Richtig ist auch der Hinweis der Revisionswerberin, dass der Anspruch auf Aufwandersatz nach § 1014 ABGB voraussetzt, dass der Aufwand "gemacht" wurde, und dass der Eintritt in die Gläubigerrechte nach § 1358 ABGB voraussetzt, dass eine fremde Schuld "bezahlt" wurde. Auch der Rückgriff nach § 896 ABGB setzt voraus, dass die Schuld "abgetragen" wurde.
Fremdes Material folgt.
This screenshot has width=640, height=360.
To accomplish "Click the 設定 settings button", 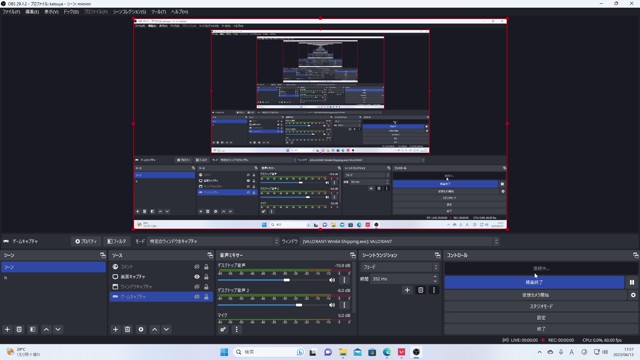I will click(x=541, y=318).
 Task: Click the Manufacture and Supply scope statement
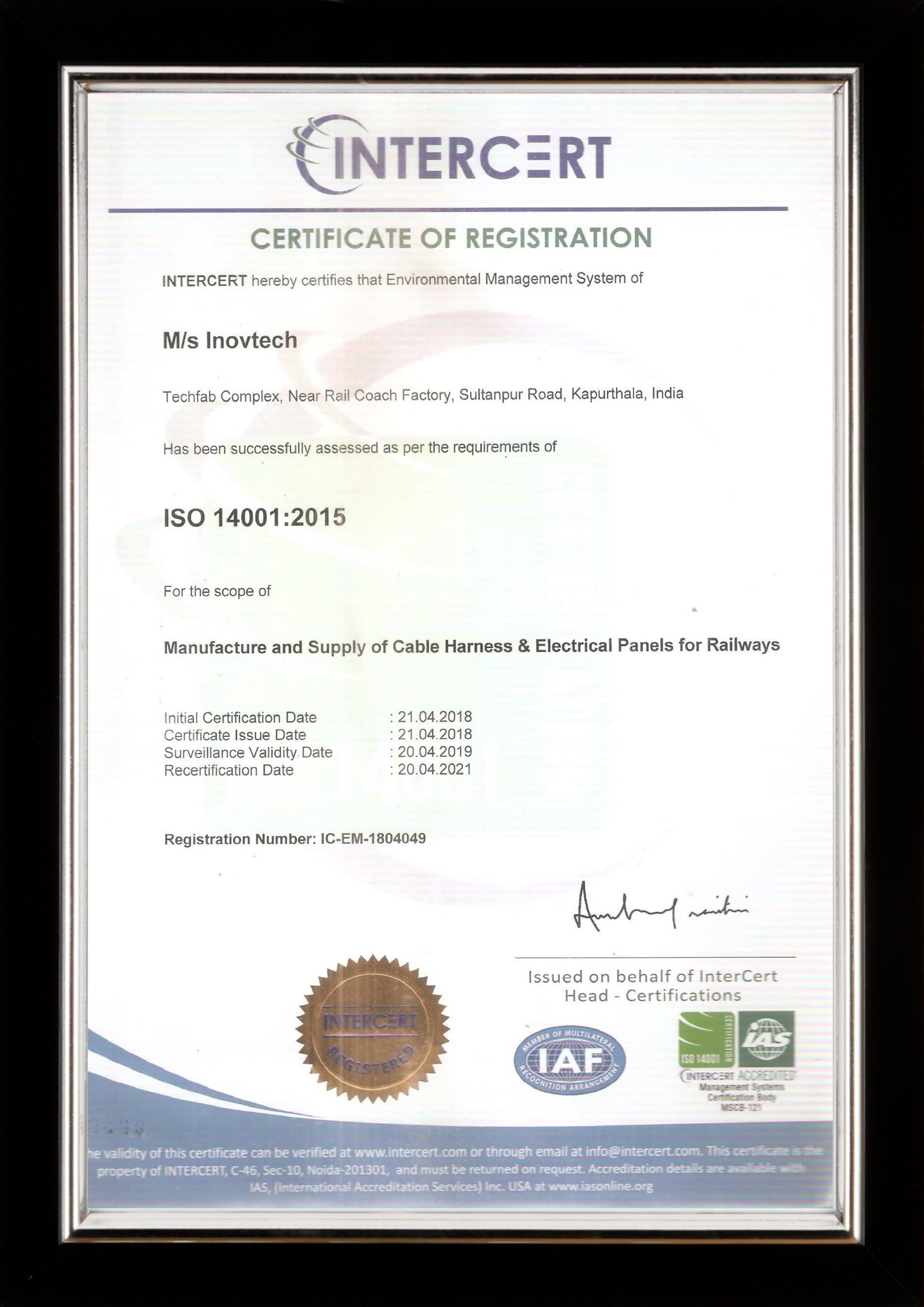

Diese Bestimmungen stehen jedoch der Annahme, dass davor potentielle Rückgriffsforderungen aufschiebend bedingte Ansprüche sein können, nicht entgegen, ist es doch für die Annahme einer Bedingung typisch, dass erst durch ihren Eintritt das bis dahin aufschiebend bedingte Recht zum Vollrecht wird (vgl 1 Ob 619/93; 3 Ob 2021/96v ua). Da auch insoweit keine erhebliche Rechtsfrage iSd § 502 Abs 1 ZPO aufgezeigt wird, war die Revision der Klägerin als unzulässig zurückzuweisen.

Die Kostenentscheidung beruht auf den §§ 41, 50 Abs 1 ZPO. Die Kosten der Revisionsbeantwortung waren zuzusprechen, weil die Revisionsgegnerin zutreffend auf die Unzulässigkeit der Revision hingewiesen hat (RIS-Justiz RS0035962).